Help with question "Powerful Arrays"

Hey guys, I need help in understanding the solution of this question - http://codeforces.com/contest/86/problem/D

We are solving it using Mo’s algorithm. My doubt here is that, most of the solutions have this-

        while(l+1<=q[i].l) ret-=a[l]*(2*(key[a[l++]]--)-1);
		while(l-1>=q[i].l) ret+=a[--l]*(2*(key[a[l]]++)+1);
		while(r-1>=q[i].r) ret-=a[r]*(2*(key[a[r--]]--)-1);
		while(r+1<=q[i].r) ret+=a[++r]*(2*(key[a[r]]++)+1);
		ans[q[i].p]=ret;

While I understand the concept of sorting the queries and optimally moving points, what is the significance of diving array into sqrt(N) blocks if we are traversing through array 1 by 1 instead of bucket by bucket? Or am I missing something?

Editorial just confused me even more because of its format. I think there is some issue with English used cause-

 Clearly, there doesn't exist an order in which we can go through the queries in o(n sqrt(n)) time as the transition from any interval to the other one is done in no less than sqrt(n) steps.
Nevertheless, there exists a traversal order that guarantees O(n sqrt(n)) steps in the worst case.

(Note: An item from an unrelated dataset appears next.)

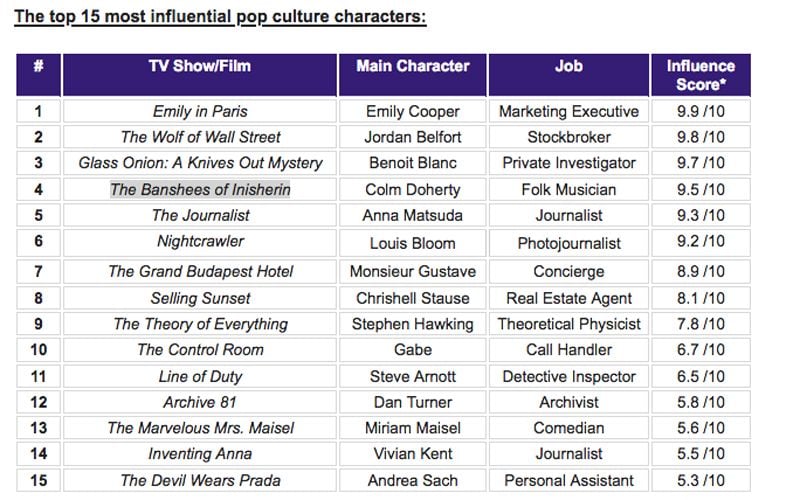800x500 pixels.
Task: Click the Private Investigator job cell
Action: (x=568, y=163)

Even more lost after reading editorial. I will appreciate if anyone can explain the -

  1. Solution (comments/explanation appreciated :slight_smile: )
  2. Time Complexity
  3. Why does it not get TLE if we are updating points by 1 instead of root(N)/Moving element by element instead of bucket by bucket.

The problem is a very standard application of Mo’s algorithm. Assume you have answer for [l, r] and can get answer for [l, r + 1] (adding one element in the segment) fast, answer for [l + 1, r] and [l - 1, r] fast, then you can use this algorithm. In summary, you should have a data structure D that maintains some quantity for a range and on which you can easily add or an element to one of the end points.

If you read about Mo’s algorithm, you will see how add and rollback operation can help you in solving this problem. I will be happy to provide details if needed.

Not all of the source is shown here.